2. In a large bowl, mix together kale, 2 Tablespoons olive oil, lemon juice, and 1/4 teaspoon salt. Let sit while cauliflower cooks or at least 5 minutes.

3. Remove cauliflower from oven and let cool slightly, then add to kale. Mix in onion, pecans, chick peas, and goat cheese. Serve and enjoy!

Spinach and artichoke dip

Hosting a gathering for the Superbowl tomorrow? This spinach artichoke dip is a crowd-pleaser, and you can prep it ahead of time…like today. Pull that box of frozen spinach out of the freezer and start to defrost it. When you are ready to put everything together, make sure to squeeze as much liquid as possible out of the spinach. Watery dip is delicious, said no one ever.

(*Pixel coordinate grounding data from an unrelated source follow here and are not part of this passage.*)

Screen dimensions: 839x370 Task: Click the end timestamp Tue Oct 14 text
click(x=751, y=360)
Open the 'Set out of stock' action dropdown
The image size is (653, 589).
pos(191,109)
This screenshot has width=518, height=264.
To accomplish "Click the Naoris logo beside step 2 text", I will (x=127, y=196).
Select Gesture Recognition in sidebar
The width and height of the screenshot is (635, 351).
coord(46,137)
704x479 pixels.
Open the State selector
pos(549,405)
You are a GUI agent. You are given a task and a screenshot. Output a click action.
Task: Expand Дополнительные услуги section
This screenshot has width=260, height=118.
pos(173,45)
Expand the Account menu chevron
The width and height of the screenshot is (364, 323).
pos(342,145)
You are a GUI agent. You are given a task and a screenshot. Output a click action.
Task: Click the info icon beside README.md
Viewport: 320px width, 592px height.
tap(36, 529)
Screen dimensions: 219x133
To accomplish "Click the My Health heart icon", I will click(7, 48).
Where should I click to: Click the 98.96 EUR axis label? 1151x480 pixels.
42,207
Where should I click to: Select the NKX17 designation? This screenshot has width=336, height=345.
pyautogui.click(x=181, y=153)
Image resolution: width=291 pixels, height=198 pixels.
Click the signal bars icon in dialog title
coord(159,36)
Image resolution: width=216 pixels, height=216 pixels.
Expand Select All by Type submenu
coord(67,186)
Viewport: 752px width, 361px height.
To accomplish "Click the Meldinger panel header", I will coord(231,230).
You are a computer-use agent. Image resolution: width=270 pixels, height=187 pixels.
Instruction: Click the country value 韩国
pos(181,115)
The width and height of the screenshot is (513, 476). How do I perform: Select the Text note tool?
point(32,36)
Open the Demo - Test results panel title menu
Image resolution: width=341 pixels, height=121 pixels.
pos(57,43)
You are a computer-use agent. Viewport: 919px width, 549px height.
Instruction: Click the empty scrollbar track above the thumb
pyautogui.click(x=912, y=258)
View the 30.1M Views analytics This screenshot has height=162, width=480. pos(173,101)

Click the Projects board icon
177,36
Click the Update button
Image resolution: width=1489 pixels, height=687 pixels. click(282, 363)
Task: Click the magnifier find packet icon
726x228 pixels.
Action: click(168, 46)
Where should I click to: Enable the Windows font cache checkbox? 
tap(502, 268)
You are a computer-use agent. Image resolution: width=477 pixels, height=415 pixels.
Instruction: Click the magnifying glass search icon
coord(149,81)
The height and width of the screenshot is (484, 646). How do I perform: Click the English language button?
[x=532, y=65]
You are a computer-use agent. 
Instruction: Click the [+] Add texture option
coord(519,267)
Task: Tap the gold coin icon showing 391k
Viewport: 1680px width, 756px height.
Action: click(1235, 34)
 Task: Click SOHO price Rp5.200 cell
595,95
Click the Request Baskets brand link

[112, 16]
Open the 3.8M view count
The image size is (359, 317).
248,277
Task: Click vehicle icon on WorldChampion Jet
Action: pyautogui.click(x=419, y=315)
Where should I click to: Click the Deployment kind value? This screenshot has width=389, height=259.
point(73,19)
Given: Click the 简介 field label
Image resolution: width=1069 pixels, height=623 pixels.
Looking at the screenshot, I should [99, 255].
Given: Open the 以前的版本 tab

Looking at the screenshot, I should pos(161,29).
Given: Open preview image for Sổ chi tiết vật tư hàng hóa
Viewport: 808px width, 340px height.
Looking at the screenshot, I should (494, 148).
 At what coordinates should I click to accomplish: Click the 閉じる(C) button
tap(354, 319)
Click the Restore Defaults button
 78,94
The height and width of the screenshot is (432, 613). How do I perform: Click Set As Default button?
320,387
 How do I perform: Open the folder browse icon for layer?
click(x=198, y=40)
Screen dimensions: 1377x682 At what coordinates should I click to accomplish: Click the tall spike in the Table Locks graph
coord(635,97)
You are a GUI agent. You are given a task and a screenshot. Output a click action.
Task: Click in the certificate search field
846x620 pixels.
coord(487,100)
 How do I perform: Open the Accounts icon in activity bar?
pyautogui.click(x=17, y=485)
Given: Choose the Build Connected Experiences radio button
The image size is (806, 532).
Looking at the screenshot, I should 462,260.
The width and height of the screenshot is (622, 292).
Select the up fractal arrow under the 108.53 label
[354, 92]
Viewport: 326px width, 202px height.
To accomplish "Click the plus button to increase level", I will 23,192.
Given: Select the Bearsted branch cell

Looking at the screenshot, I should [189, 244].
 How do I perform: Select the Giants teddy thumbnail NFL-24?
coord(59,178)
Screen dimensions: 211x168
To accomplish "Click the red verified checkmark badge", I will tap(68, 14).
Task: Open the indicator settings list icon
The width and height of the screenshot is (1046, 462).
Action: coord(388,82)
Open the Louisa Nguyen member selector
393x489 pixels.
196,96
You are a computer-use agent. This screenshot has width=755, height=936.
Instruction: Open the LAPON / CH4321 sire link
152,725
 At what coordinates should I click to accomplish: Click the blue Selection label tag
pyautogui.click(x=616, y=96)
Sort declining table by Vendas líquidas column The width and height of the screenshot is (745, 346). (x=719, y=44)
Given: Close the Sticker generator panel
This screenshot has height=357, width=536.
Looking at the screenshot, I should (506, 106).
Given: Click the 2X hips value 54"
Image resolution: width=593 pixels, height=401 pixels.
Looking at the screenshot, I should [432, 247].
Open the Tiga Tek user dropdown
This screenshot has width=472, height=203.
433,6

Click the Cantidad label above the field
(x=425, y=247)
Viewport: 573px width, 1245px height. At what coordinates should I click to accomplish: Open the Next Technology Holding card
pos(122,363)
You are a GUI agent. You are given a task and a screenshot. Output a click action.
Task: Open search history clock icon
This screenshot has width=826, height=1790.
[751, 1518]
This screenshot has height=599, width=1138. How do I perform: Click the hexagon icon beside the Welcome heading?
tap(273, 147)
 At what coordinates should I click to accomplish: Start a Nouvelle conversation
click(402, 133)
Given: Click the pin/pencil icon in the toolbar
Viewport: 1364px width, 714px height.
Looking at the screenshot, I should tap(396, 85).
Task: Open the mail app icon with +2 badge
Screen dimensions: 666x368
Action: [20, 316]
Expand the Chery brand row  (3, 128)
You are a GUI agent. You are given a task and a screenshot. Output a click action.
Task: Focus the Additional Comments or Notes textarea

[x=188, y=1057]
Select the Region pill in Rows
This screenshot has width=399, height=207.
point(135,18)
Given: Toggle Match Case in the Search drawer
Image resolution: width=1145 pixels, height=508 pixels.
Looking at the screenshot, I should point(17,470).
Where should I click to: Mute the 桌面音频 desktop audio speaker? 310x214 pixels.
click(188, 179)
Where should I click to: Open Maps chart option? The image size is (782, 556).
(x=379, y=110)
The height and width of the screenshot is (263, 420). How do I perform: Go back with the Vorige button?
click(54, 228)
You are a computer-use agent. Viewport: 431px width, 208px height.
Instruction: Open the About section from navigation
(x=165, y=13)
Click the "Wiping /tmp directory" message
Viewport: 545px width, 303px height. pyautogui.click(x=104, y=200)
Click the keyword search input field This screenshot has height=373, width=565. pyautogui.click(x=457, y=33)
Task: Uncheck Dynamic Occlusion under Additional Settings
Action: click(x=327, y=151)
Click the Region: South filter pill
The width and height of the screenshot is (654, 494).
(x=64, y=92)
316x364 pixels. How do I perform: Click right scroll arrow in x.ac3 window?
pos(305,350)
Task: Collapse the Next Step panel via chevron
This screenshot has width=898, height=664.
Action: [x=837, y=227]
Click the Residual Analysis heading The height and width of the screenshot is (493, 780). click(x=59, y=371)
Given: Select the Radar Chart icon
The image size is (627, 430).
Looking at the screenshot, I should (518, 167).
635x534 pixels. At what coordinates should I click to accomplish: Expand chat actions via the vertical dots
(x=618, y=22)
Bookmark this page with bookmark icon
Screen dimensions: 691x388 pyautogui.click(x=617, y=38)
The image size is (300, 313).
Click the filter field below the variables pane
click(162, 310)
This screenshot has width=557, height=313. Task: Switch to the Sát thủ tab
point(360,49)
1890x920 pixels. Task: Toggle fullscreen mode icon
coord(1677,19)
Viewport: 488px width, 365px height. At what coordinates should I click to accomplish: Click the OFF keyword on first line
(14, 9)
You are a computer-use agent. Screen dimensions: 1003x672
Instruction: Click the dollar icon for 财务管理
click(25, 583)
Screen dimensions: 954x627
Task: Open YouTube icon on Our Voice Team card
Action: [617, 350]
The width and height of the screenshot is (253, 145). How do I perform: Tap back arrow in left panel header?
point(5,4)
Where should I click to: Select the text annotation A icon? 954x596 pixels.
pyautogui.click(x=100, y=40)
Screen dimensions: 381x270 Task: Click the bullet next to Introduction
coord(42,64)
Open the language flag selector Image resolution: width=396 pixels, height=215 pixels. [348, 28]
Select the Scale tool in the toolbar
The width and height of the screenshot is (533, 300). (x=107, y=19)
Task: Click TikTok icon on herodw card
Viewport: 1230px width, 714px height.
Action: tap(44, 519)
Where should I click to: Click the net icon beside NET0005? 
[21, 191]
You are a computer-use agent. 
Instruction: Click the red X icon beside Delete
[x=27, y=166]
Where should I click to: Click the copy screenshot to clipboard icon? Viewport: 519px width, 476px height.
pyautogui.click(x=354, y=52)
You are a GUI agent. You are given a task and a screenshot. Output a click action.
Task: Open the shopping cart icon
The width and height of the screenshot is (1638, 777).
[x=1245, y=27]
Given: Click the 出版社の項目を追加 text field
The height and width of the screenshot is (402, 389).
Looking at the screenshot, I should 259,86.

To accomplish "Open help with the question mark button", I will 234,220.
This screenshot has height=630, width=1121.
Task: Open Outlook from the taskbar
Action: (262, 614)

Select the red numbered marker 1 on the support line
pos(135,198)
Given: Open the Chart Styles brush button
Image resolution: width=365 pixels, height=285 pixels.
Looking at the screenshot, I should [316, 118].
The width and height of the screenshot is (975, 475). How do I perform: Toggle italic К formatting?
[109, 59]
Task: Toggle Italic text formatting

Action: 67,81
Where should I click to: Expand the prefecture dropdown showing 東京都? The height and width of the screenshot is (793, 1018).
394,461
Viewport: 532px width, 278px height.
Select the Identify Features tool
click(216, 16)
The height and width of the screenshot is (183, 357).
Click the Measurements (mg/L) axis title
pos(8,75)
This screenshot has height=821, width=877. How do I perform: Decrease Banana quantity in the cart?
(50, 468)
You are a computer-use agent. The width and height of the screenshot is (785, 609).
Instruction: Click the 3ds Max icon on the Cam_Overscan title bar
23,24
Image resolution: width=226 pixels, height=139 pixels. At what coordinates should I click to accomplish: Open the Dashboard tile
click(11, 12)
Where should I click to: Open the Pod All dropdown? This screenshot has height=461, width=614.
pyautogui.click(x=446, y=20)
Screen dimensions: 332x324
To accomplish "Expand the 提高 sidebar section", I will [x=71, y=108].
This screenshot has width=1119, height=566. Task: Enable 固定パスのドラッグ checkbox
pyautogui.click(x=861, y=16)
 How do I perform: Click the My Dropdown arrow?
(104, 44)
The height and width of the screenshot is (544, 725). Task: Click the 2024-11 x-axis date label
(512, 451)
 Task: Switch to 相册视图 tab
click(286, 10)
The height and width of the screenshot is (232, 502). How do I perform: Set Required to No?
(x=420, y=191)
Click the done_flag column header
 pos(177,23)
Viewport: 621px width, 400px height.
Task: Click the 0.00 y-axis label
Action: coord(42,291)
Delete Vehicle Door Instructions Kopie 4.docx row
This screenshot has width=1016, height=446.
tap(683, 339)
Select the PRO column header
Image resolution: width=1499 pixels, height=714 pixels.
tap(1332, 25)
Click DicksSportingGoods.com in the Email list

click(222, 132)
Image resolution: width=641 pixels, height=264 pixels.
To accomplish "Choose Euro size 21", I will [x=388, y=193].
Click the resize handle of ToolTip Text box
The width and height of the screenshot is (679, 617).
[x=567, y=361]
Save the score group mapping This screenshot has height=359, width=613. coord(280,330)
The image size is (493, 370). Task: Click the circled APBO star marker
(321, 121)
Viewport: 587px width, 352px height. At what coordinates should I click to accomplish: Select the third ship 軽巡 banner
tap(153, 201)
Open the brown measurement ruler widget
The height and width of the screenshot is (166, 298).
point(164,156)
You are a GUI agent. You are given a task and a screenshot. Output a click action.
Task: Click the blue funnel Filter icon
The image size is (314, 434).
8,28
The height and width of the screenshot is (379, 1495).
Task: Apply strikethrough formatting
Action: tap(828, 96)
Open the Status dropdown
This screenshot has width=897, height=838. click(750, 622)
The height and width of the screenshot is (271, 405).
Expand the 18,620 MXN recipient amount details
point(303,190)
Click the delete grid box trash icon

Serve with veggies, pita chips, toasted slices of baguette, or your favorite dipping vehicle.

Spinach artichoke dip

Spinach artichoke dip, ready for the oven

Serves: 4-6


Ingredients
1 package (10-ounce) frozen chopped spinach, defrosted and drained
1 jar (6.5-ounce) marinated artichoke hearts, drained and chopped
1/4 cup finely chopped onion
1/4 cup finely chopped red bell pepper
2 cloves garlic, minced
1/4 cup cream cheese
1/4 cup sour cream
1/4 cup plain yogurt
1/4 cup grated Parmesan cheese
1/4 cup shredded mozzarella cheese, plus more for topping
Salt and pepper to taste

Directions
1. Preheat oven to 350 degrees F.  

2. In a medium bowl, mix together all the ingredients and place mixture in an oven-proof dish. Sprinkle top with additional mozzarella cheese.

3. Bake for 30-40 minutes until dip is hot and bubbly and cheese is melted. I kept it covered with foil for most of the time, and uncovered it just for the last 10 minutes or so. Enjoy!